Karl-Hermann Zoll, Dr. iur. Frank Fad
Rz. 1016
Die Verkehrssicherungspflicht für Bäume folgt im Grundsatz den allgemeinen Regeln der Verkehrssicherungspflicht. Für den Verkehrsraum können durch Straßenbäume, die zur Straße gehören (vgl. z.B. § 2 Abs. 2 Nr. 3 StrWG NRW) und deshalb der Straßenverkehrssicherungspflicht des Straßenbaulastträgers unterliegen, besondere Gefahren hervorgerufen werden, die aus den Geschwindigkeiten des Kraftfahrzeugverkehrs resultieren. Nicht von Bedeutung ist es, ob der Straßenbaulastträger Eigentümer des Baumes ist oder nicht. Auch die Eigentümer von Bäumen, die im Randbereich der Straße auf Anliegergrundstücken stehen, unterliegen der Verkehrssicherungspflicht gegenüber dem Straßenverkehr. Beantragt der Eigentümer eines Baums bei der zuständigen Naturschutzbehörde die Genehmigung, einen den Straßenverkehr gefährdenden Baum zu fällen, und versagt die Behörde diese Genehmigung, kann sie amtspflichtwidrig handeln.
Rz. 1017
Inhaltlich richtet sich die Verkehrssicherungspflicht auf die Kontrolle und Überwachung der Straßenbäume. Der pflichtige Straßenbaulastträger hat im Rahmen des Zumutbaren geeignete Maßnahmen zu treffen, die möglichen Schutz gegen Astbruch und mangelnde Standfestigkeit des Baumes gewährleisten. Das bedingt – bei fehlenden Hinweisen auf Krankheits- oder sonstige Schädigungsanzeichen – Sichtkontrollen vom Boden aus. Die obergerichtliche Forderung nach einer Kontrolle im halbjährlichen Turnus – einmal in belaubtem und einmal in unbelaubtem Zustand – wurde vom BGH zumindest revisionsrechtlich nicht beanstandet. Daraus kann allerdings nicht geschlussfolgert werden, dass der BGH – wie zum Teil vertreten wird – ein derartiges Kontrollintervall fordert, denn in der vorgenannten Entscheidung kam es auf die Kontrolldichte nicht an. Hinsichtlich der Frage, in welchem Turnus Baumkontrollen durchzuführen sind, ist der BGH vielmehr der Ansicht, dass eine Überprüfung "in angemessenen Abständen" zu erfolgen habe.
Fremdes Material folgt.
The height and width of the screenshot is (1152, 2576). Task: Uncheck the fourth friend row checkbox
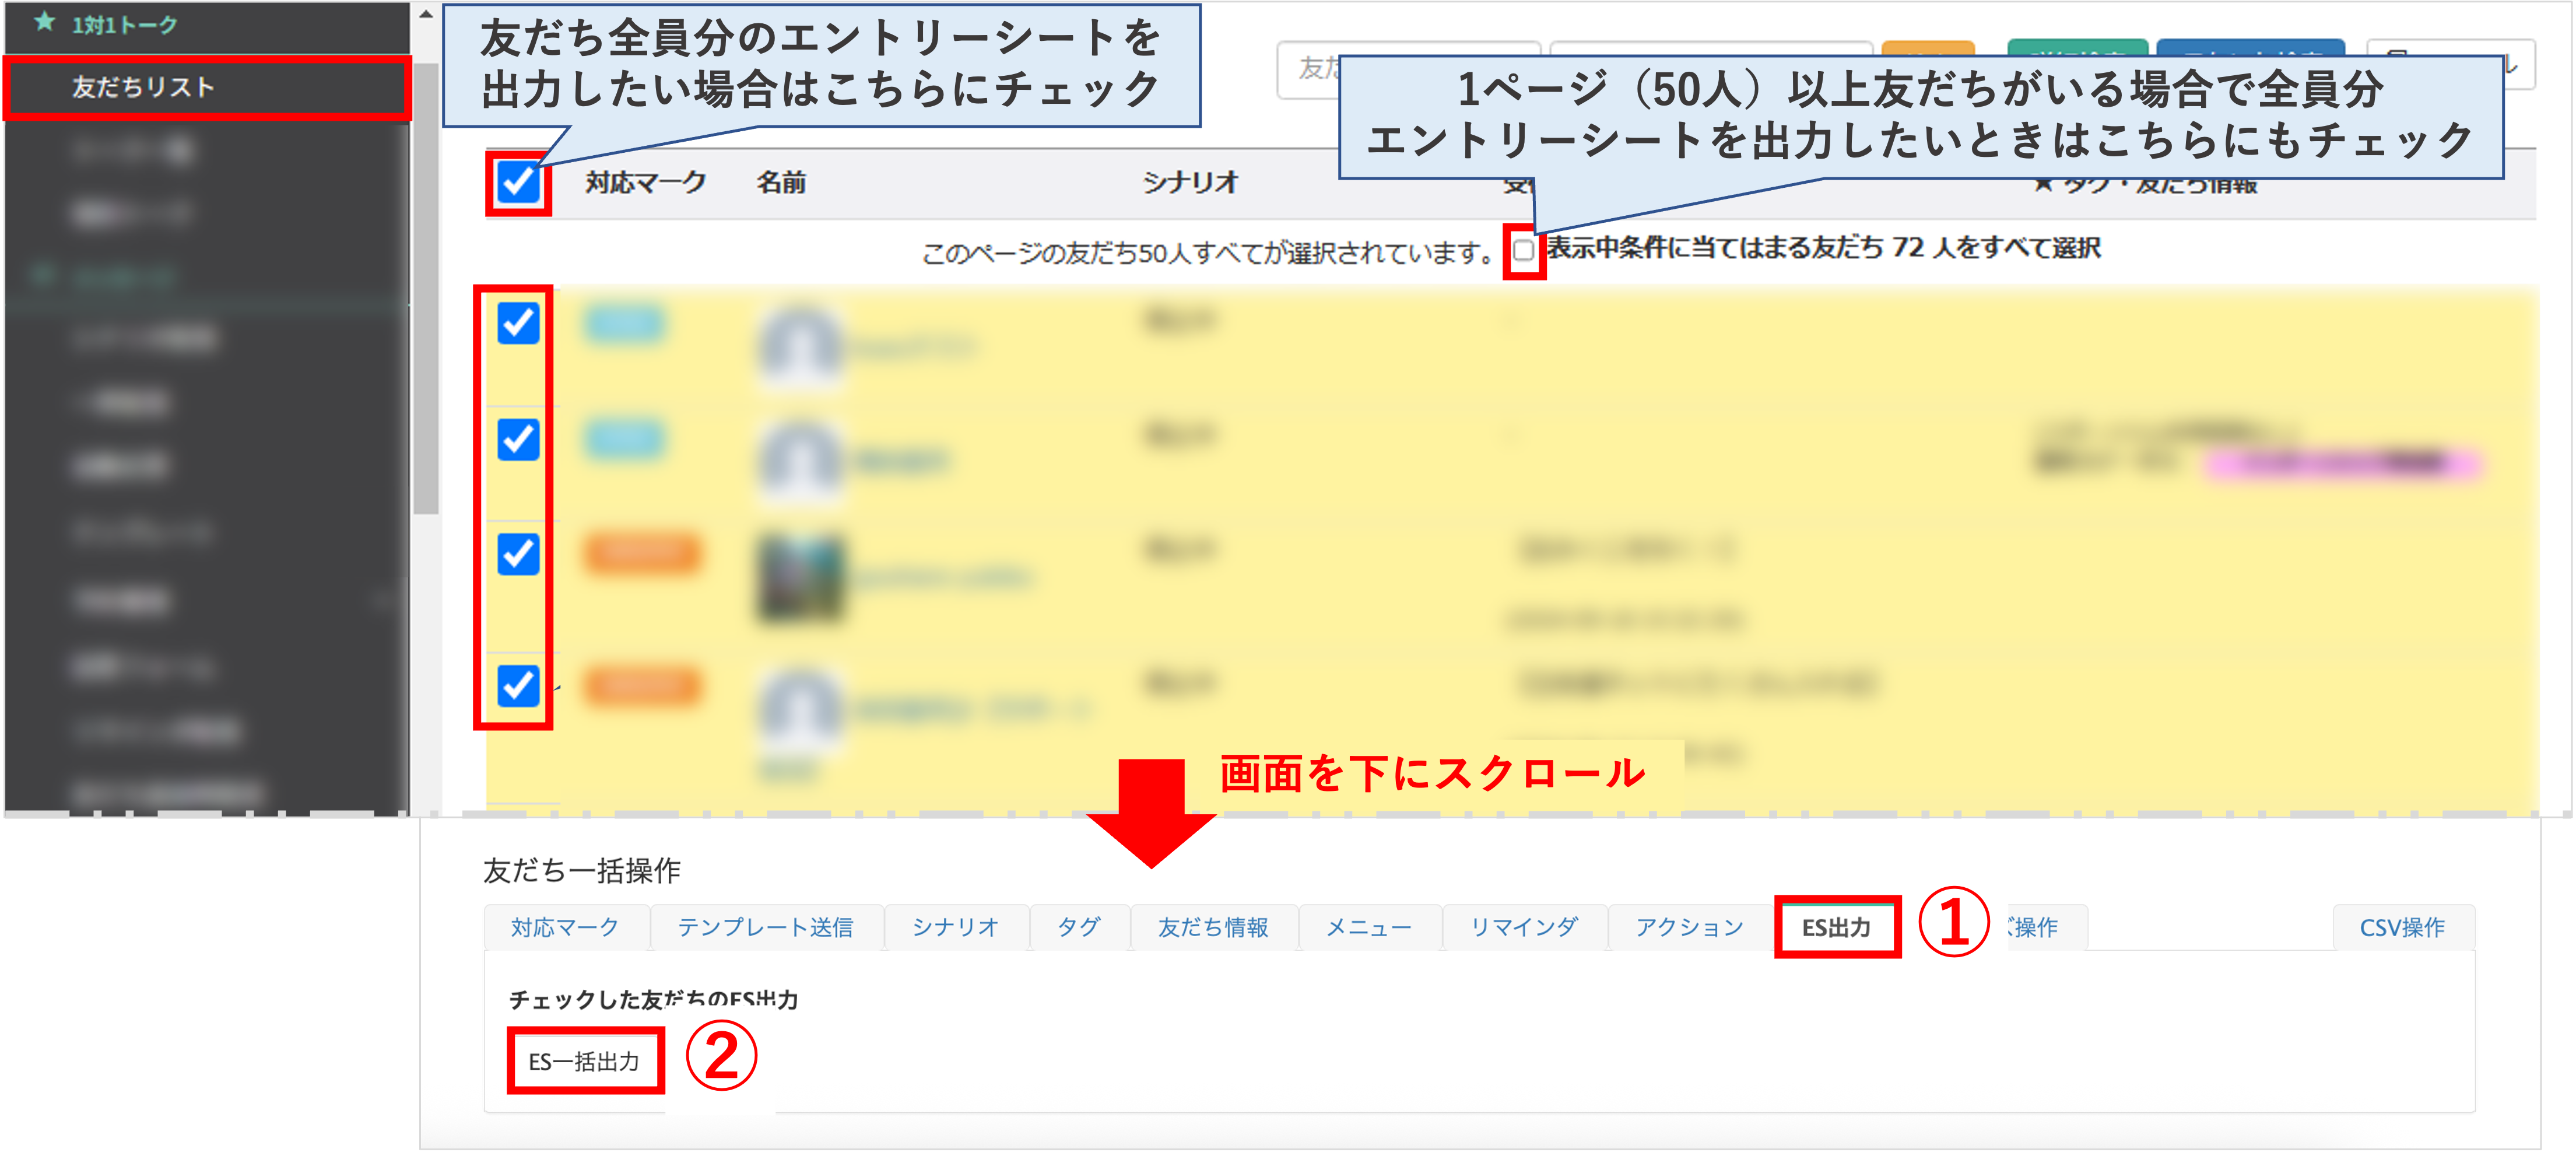[x=518, y=686]
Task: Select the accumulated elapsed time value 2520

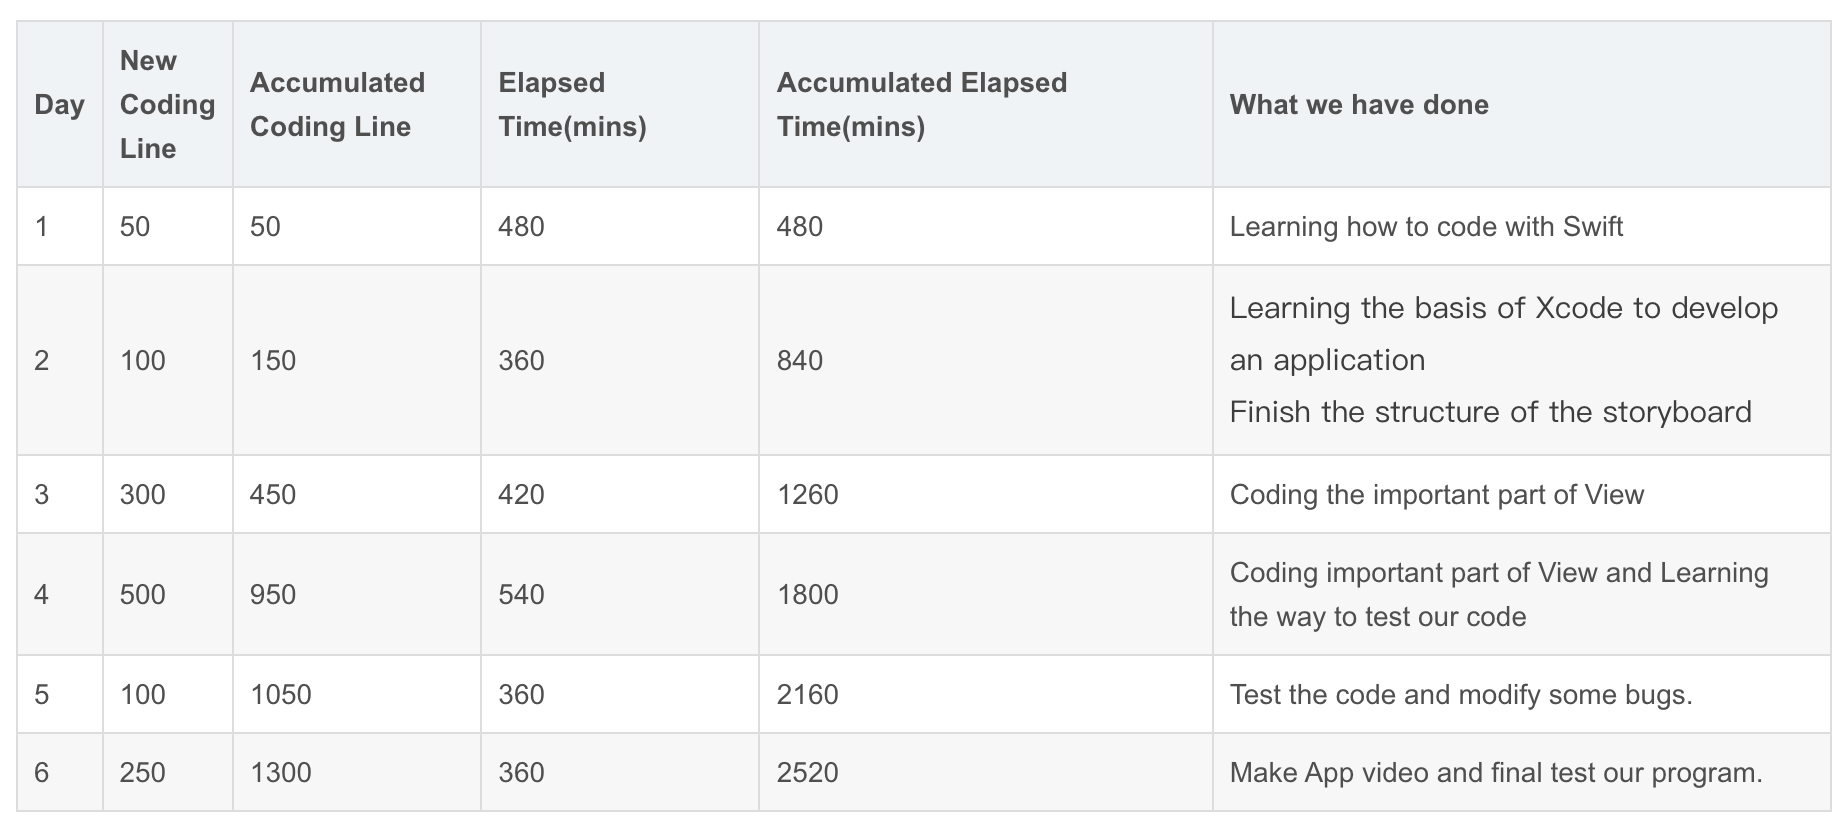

In einer weiteren Entscheidung des BGH wird ausgeführt, dass die Frage nach der Häufigkeit und Intensität von Baumkontrollen nicht generell beantwortet werden könne, vielmehr hänge die Häufigkeit und der Umfang der Kontrollen vom Alter und vom Zustand des Baumes sowie seines Standorts ab.
Rz. 1018
Eingehende Untersuchungen der Straßenbäume, etwa durch Anbohren, sind nur dann durchzuführen, wenn sich bei Sichtprüfungen konkrete Verdachtsmomente ergeben, die Krankheitsanzeichen oder sonstige Schwächungen der Bruch- oder Standsicherheit nahelegen. Sie können sich aus äußerlich erkennbarem Befall mit Pilzen ergeben, deutlicher Totholzbildung, sonstigen Ausprägungen der Vegetation und aus einem hohen Alter des Baumes. Erweisen sich bestimmte Baumarten als besonders bruchgefährdet (z.B. Weichhölzer), ist allein dies noch kein Anlass, solche Bäume im Bereich von Straßen oder Parkplätzen gleichsam vorbeugend zu fällen oder besondere Schutzmaßnahmen zu treffen, denn auch in Anbetracht solcher Bäume gilt, dass ein Astabbruch zu den naturgebundenen und damit hinzunehmenden Lebensrisiken zählt.
Rz. 1019
Nicht zuletzt weil eingehende Untersuchungen aufwändig sind und zu einer Substanzschädigung des Baums führen können (Pilzbefall nach Anbohren), sind sie nur bei Hinweisen auf besonderes Gefahrenpotential des Baums geschuldet. Zeigen sich in einer Straße auffällig viele Baumschäden, kann es aber angezeigt sein, auch gesund erscheinende Bäume einer eingehenderen Untersuchung zu unterziehen. Erweist sich der Baum als standunsicher oder reichen Sanierungsmaßnahmen zur Verhinderung von gefährlichem Astwurf nicht aus, muss der Straßenbaum gefällt werden.
Rz. 1020
Die die Straßenbäume betreffende Verkehrssicherungspflicht dient auch dem Schutz der Eigentümer anliegender Grundstücke. Das Verweisungsprivileg des § 839 Abs. 1 S. 2 BGB bleibt auch in diesem Zusammenhang ausgeschlossen.
Rz. 1021
Neben dem Schutz vor abbrechenden Ästen und umstürzenden Bäumen ist es Inhalt der Verkehrssicherungspflicht des Straßenbaulastträgers, für einen ausreichenden Luftraum über der Straße zu sorgen, der der zugelassenen Höhe von Lkws (4 m) Rechnung trägt. Das gilt nicht bei Straßen von geringerer Verkehrsbedeutung, bei denen Äste, die auf geringerer Höhe in den Luftraum der Straße ragen, keine Sicherungspflichtverletzung darstellen, weil es bei dem Grundsatz bleibt, dass sich der Straßennutzer vor erkennbaren Gefahren vorrangig selbst zu schützen hat. Der Lichtraum über einer Bundesstraße muss dagegen auch in Randbereichen in einer Höhe von 4 m frei von Hindernissen sein. Darüber hinaus sind Gefahren durch Rückschnitt zu beseitigen, die von Bewuchs durch die Verdeckung von Verkehrszeichen und Einrichtungen ausgehen oder zu Sichtbehinderungen führen. Herabfallendes Laub löst Verkehrssicherungspflichten (Reinigung) allenfalls aus, soweit besondere, für die Straßenbenutzer unvermeidbare Gefahren geschaffen werden, auf die sie sich nicht einzustellen vermögen. Für waldty...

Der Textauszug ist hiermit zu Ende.